Food & Wine // 5 min Read

A Donut Story - The Alljoy Donut Co.

Written by Grubbs

Sep 21, 2018

If you ask Bill and Donna Ellis, everyone has a donut story.

From their tiny storefront, they’re telling Bluffton’s.

It’s shortly after midnight, and the lights have just come on at Alljoy Donut Co., the squat, colorful little cinder block structure surrounded by pint-size tables and fairy houses on Heyward Street. Within a few hours, Bill Ellis will be engulfed in a light dusting of flour, the hard-earned uniform of a baker at work. Cranking on a stand mixer nearly as tall as he is, he’ll churn up globs of dough, 60 pounds at a time, that he’ll proof in a tall, steamy rack and then roll out on a broad butcher-block table that dominates the cramped quarters of the 500-square-foot bakery kitchen.
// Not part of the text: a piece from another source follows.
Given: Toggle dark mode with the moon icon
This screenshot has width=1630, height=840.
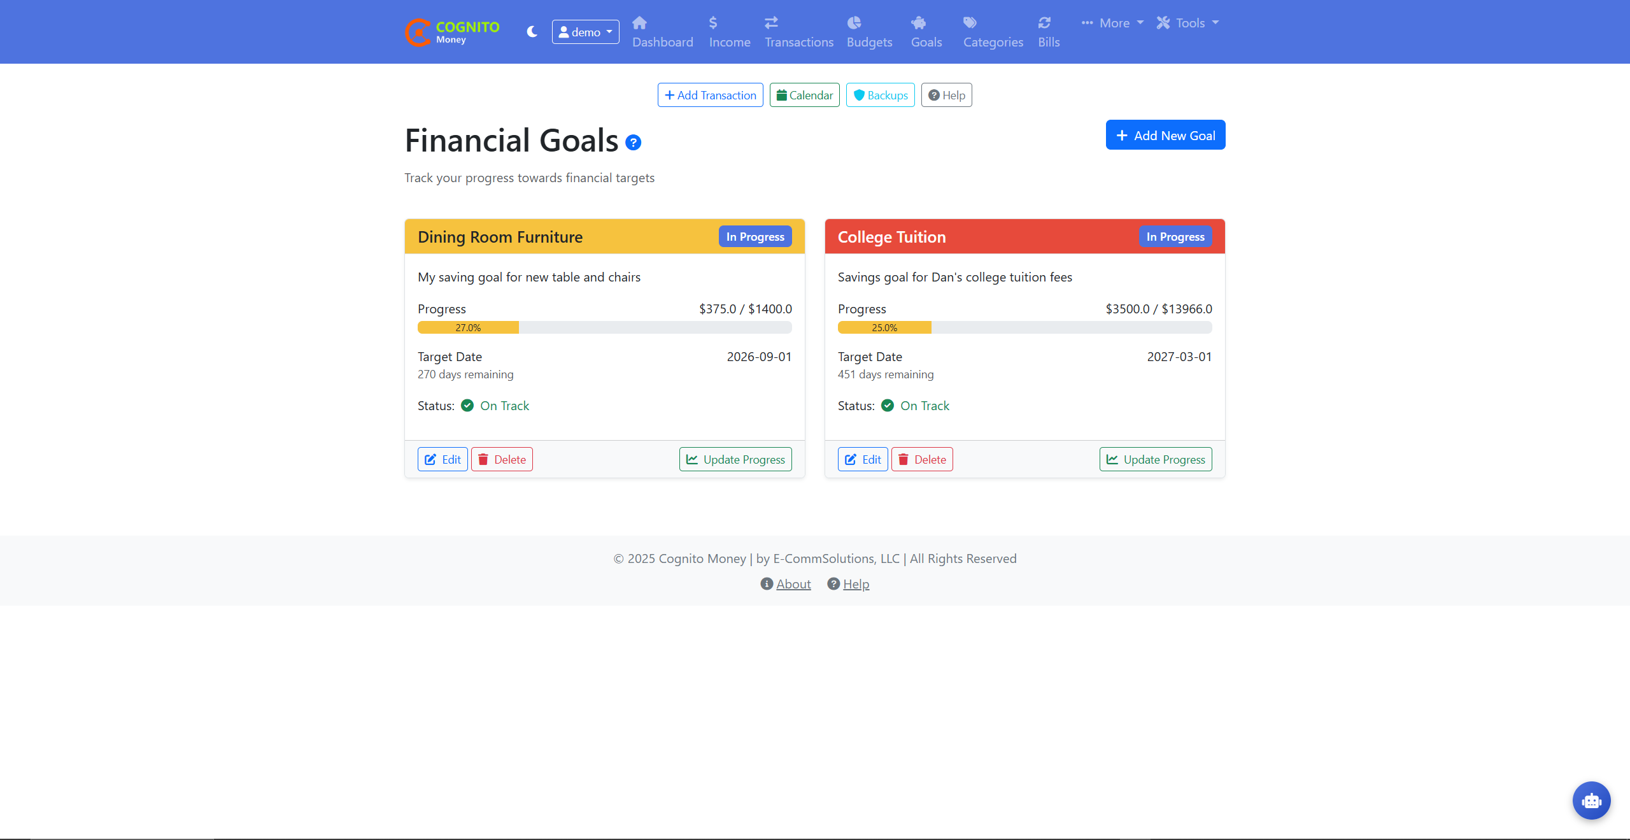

Around 3:00 a.m., after he’s pulled a few hundred of his creations from the fryer and coated them with a lip-smacking sugary glaze, his wife, Donna, will arrive at the shop ready to do her part in making what have become Bluffton’s favorite donuts. A trained cake decorator and artist, her own corner of the kitchen bursts at the seams with tubes of frosting, bins of cereal and candy, and sprinkles of every color of the rainbow.

The pair will settle into their routine of getting the bakery ready for the day, an effortless chemistry born of years in the kitchen together. They met at a restaurant, and together they’ve made the industry their home. Alljoy Donut Co. marks their fourth restaurant venture together. But there is one big difference with their latest restaurant. “Our schedule shifted from going to bed at two in the morning to getting up at two in the morning,” said Donna with a laugh. “It’s been an adjustment.”

Adjustments to circadian rhythm aside, the pair has hit on something huge with Alljoy Donut Co. On foot, in a golf cart, or by car, Bluffton has been flocking to their doors to sample the ever-changing array of inspired donuts the couple creates every day before dawn. “It’s been amazing,” Donna said. “The support we’ve had and the response to it is phenomenal.”

It’s hard to argue with the drawing power this shop has already demonstrated in its first few months of business. Local Instagram feeds have been flooded since they opened with mouth-watering shots of the couple’s colorful creations—sprinkled and glazed and decorated in a rainbow of colors. The massive outpouring of social media love is a natural side effect of the artistically brilliant designs Donna creates.

In addition to the 30 to 40 mainstay varieties in the store’s glass case, from donuts to bear claws and éclairs, there are the flashier, Instagram-ready items. Here, there are items such as the Froot Loops donuts. The special “hole in one” donuts that arrived during the Royal Bank of Canada Heritage golf tournament. The Yoda donuts that celebrated Star Wars Day on May 4th. “People were lined up here at 6:30 in the morning for those,” Donna said.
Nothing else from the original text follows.